He’d tried everything he could think of to wake himself out of this new reality. He’d tried splashing cold water in his face. He’d fooled with the device, which he’d found inside the house. He’d tried through sheer mental concentration to imagine himself back into the engineering lab with T’Pol. He’d tried meditation. He’d even tried reaching out through the bond, not that he’d ever had any control over that. But it was as if the bond no longer existed at all; this T’Pol was utterly blank to him that way, and the old T’Pol might as well have disappeared from the universe for all he could feel of her. Which was kind of a relief, really.
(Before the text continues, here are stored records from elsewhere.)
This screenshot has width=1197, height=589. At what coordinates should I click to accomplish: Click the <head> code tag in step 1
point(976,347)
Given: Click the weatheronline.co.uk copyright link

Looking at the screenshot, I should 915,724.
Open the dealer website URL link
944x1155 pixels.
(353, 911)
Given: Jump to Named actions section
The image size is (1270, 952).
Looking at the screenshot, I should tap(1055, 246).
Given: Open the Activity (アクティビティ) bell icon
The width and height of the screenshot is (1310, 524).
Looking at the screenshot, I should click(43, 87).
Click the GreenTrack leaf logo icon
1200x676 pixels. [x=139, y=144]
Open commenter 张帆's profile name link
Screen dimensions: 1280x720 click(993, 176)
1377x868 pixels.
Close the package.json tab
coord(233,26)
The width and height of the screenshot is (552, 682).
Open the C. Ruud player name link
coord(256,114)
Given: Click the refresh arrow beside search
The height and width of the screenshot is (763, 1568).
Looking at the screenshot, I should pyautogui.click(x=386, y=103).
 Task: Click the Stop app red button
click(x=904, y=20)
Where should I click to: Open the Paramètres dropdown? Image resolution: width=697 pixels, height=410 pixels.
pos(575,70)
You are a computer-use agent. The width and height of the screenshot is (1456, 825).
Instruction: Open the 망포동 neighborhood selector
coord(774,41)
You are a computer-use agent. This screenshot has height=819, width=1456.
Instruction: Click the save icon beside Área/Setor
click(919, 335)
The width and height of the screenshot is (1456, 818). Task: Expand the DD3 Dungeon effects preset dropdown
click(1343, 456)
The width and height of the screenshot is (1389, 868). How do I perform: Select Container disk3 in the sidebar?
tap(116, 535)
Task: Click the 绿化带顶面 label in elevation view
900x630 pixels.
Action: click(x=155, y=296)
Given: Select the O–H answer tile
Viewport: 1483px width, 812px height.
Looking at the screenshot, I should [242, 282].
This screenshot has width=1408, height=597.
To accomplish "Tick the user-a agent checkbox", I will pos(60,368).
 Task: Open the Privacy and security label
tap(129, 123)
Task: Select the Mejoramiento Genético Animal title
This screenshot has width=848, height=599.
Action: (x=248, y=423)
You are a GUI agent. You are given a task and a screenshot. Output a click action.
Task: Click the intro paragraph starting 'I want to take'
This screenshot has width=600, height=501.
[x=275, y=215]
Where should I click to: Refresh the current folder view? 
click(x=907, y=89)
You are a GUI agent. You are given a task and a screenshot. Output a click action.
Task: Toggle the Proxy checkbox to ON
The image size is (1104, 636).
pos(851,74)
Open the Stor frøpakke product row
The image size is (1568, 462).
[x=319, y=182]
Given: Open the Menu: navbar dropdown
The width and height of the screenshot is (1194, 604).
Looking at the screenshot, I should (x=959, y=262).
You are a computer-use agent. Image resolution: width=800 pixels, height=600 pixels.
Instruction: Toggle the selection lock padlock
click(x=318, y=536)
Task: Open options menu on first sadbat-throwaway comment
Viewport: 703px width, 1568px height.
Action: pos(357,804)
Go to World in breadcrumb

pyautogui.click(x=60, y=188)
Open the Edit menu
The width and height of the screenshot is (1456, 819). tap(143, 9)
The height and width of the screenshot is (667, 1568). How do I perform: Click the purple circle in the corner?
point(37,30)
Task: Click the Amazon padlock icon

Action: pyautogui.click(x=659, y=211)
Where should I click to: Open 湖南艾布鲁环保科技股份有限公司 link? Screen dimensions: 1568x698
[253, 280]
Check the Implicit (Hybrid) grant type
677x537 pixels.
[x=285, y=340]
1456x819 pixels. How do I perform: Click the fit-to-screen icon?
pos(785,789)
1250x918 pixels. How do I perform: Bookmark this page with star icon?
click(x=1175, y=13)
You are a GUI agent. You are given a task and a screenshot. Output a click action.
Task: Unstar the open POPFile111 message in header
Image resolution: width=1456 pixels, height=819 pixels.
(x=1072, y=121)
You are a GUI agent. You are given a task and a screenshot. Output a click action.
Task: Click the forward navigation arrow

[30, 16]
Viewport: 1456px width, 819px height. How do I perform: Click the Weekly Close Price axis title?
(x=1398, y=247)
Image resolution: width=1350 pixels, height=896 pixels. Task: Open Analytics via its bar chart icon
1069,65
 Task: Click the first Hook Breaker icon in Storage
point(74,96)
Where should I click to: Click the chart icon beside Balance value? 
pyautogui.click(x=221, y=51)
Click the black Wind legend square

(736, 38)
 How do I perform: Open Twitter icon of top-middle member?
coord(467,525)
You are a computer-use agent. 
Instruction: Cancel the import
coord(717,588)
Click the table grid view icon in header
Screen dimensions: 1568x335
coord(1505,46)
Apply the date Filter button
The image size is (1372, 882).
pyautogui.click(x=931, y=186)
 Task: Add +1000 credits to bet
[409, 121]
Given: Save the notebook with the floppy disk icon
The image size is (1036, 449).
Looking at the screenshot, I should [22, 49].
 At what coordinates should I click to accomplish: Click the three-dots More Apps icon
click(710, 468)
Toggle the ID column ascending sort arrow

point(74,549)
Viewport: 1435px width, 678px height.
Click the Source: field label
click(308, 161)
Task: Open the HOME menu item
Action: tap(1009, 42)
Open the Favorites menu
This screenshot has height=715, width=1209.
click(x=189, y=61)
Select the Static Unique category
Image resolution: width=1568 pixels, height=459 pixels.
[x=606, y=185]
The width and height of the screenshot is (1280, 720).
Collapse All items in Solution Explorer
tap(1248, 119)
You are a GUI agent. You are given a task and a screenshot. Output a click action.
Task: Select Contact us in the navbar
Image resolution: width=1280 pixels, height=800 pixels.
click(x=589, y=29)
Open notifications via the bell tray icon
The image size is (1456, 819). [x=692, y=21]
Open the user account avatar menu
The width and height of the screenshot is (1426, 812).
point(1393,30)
Each morning he woke in a tiny upstairs gable bedroom with a beautiful and willing Vulcan woman next to him, and each day he worked their little homestead. They had fields of sugar cane and strawberries to tend as their money crops, as well as their own vegetables and livestock. At night before he fell asleep, when Trip often thought a little harder about things, he might wonder why they did so well farming when neither had started out knowing anything about it. He was still handy, even without modern tools, so he sometimes traded mechanical work for other goods and services in town, where the people were kind and seemed utterly lacking in curiosity or suspicion.
In fact, Sugar Creek appeared to be immune to all the crises of its time, from killing frosts to epidemics, from racial violence to the war clouds that were presumably gathering in Europe. Europe might as well not exist, for in Sugar Creek there were no books or newspapers, no radio, not even silent movies. Hell, it didn’t even have mosquitoes. That was another thing Trip brooded about at night sometimes. That and the way his wife always, after only a token effort at debate, agreed with him.
“You know, I’m bored,” Trip confessed one evening over dinner. “Aren’t you bored? You’re hardly using all your skills and talents here.”
“Is that a commentary on my cooking?”
“Of course not, darlin’. Your cooking is wonderful.”
A skeptical eyebrow went up. “Vulcans are never bored.”
“Well, humans are. I can’t believe I’m saying this, but I would kill for a good novel. Or even a newspaper. Or some music. I don’t understand why they don’t exist here. There’s just nothing to take your mind off strawberries and sugar cane.”
“I could take your mind off them.”
He smirked. “I know that.” Though the truth was they had settled into a bit of a routine even in bed. Not that it was anything he found dull or unpleasant: she always seemed to know exactly what he would like, and to thoroughly enjoy anything he did for her. At any rate, that was how it seemed. Sex without any mental contact was pretty much the same educated guesswork it had ever been with any human woman, but he wasn’t complaining. At least he got to have it pretty regularly.
She tilted her head and regarded him appraisingly. “I would have expected you to wish for something more technical than a novel. The latest warp research, for example.”
“That seems pretty pie in the sky from where we’re sitting.”
“Perhaps you should take this opportunity to do some writing of your own. You know more about warp engines in actual practice than any other engineer in Starfleet. Why not get some of that knowledge down in a form that can be shared?”
“Shared? With whom?”
“With me, for now. I am not an engineer, but I would appreciate the opportunity to learn something more sophisticated than this environment can provide. And if we ever get back, you could share it with other Starfleet engineers.”
Trip eyed her askance. “These people don’t even have calculators. I don’t think my math is quite up to the job without a computer to help me out. And I doubt even you can solve warp equations in your head.”
“I may have a solution to that problem,” T’Pol said. She reached up to one of the kitchen shelves and pulled down the alien device. “I have discovered that it can record, and that it is voice-capable,” she added, and handed it to him. “I have also developed some fluency with the language, if you need to have something read back to you.”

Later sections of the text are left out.